Go言語のHTTPサーバーで、クライアント側が切断するとContextがキャンセルされるので、HTTP層においてもそれを検知できます。

以前、某社内のSlackで似たような話題が出たとき、自分は最初、TCP層での切断は、より上位のHTTP層では検知されない(レスポンスの送信を試みるまでは)と思っていました。

なぜこの検知ができるのか。それについては、Go言語のnet/httpの実装を見ていきましょう。

注意: 本記事はコードを読んで理解した内容を記述していますが、実際に動作させて経路を追ったわけではありません。あくまで読んだだけなので、理解の誤り等があればコメントで教えてください。

まずnet/httpのServerの入り口あたりから。

func (srv *Server) Serve(l net.Listener) error

は内部でforループで接続を待ち続けています。

for {
	rw, err := l.Accept()
	...

Acceptするとconnオブジェクトを生成してgoroutineで処理を開始します。

c := srv.newConn(rw)
c.setState(c.rwc, StateNew)
go c.serve(connCtx)

serveの定義は以下の通り。

func (c *conn) serve(ctx context.Context)

この関数内でServeHTTPが呼ばれ、ここからいわゆるアプリ側の処理へと移っていくわけです。

serverHandler{c.server}.ServeHTTP(w, w.req)

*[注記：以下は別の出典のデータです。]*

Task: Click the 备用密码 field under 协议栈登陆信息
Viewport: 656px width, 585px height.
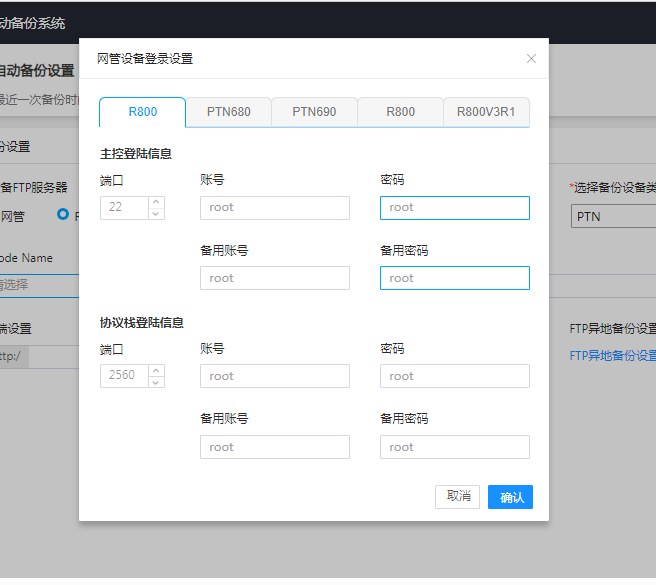Action: [454, 447]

さて、この呼び出しの前に、以下のような処理があります。

if requestBodyRemains(req.Body) {
	registerOnHitEOF(req.Body, w.conn.r.startBackgroundRead)
} else {
	w.conn.r.startBackgroundRead()
}

このstartBackgroundReadはさらにgo cr.backgroundRead()をしており、そのなかではコネクションからReadしようとしています。

n, err := cr.conn.rwc.Read(cr.byteBuf[:])

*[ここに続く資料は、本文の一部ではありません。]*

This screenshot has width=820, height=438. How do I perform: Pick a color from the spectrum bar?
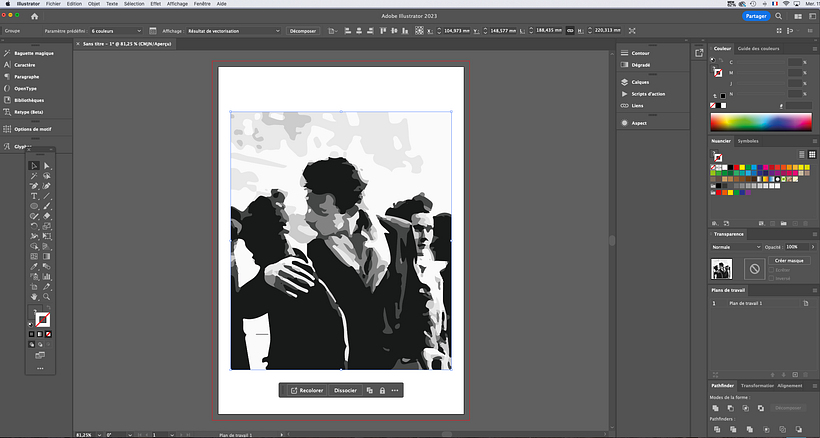click(760, 122)
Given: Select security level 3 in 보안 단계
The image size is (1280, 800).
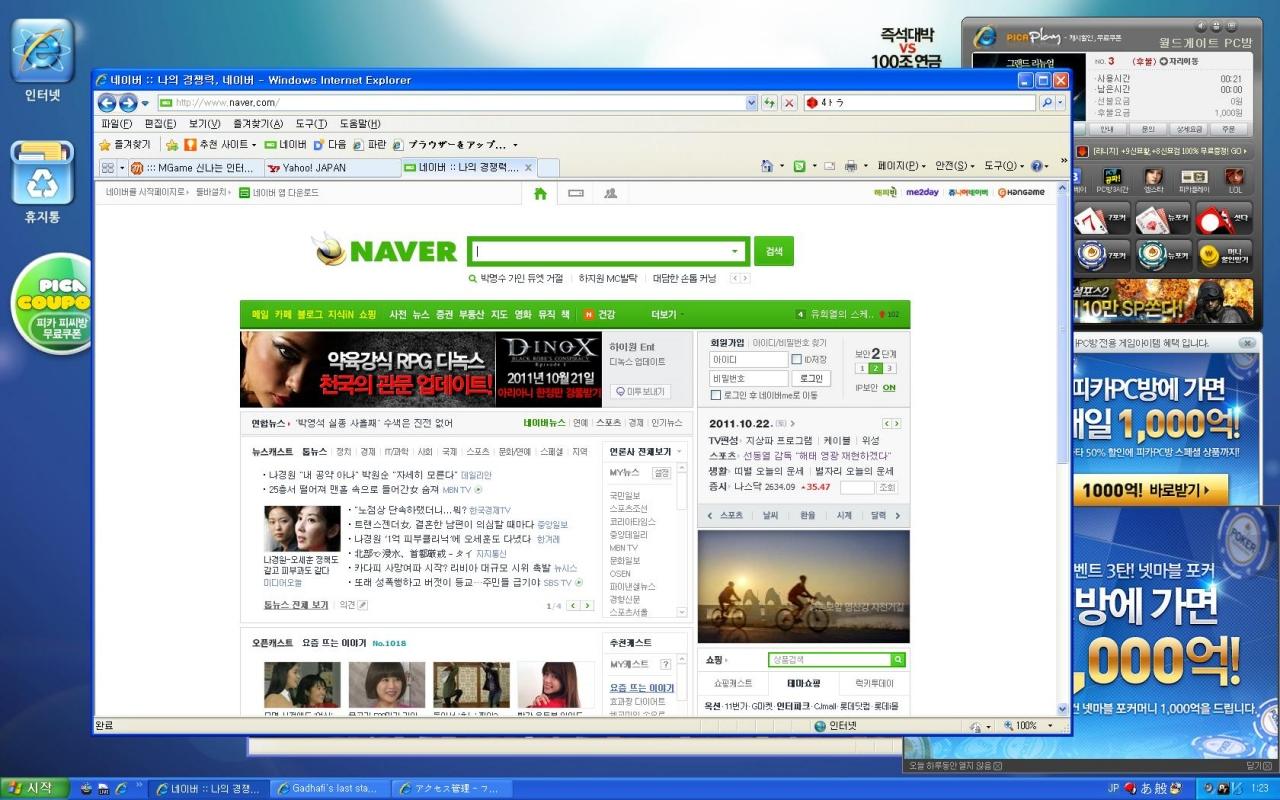Looking at the screenshot, I should (890, 369).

HTTPリクエストは受信しきったあとなので、このReadはブロックします。

クライアントが切断すると、このReadからerrが返ってくるのでcr.handleReadError(err)が呼ばれ、その内部では

cr.conn.cancelCtx()

となっています。このcancelCtxcontext.WithCancel(ctx)で得られるcancel関数が入っています。

まとめ

  • HTTPハンドラの呼び出しとは別のgoroutineがコネクションをReadしている
  • 切断するとそのReadでエラーとなるのでContextはキャンセルされる

なおContextはキャンセルされますが、HTTPハンドラはインタラプトされないので、普段は特に気にせずHTTPハンドラを実装してもおおむね大丈夫です。

使いどころとしては、例えばサーバー側で重い処理を行っている場合で、クライアント切断したら中断したいときなどは、Context.Doneを見ておく、といったときでしょうか。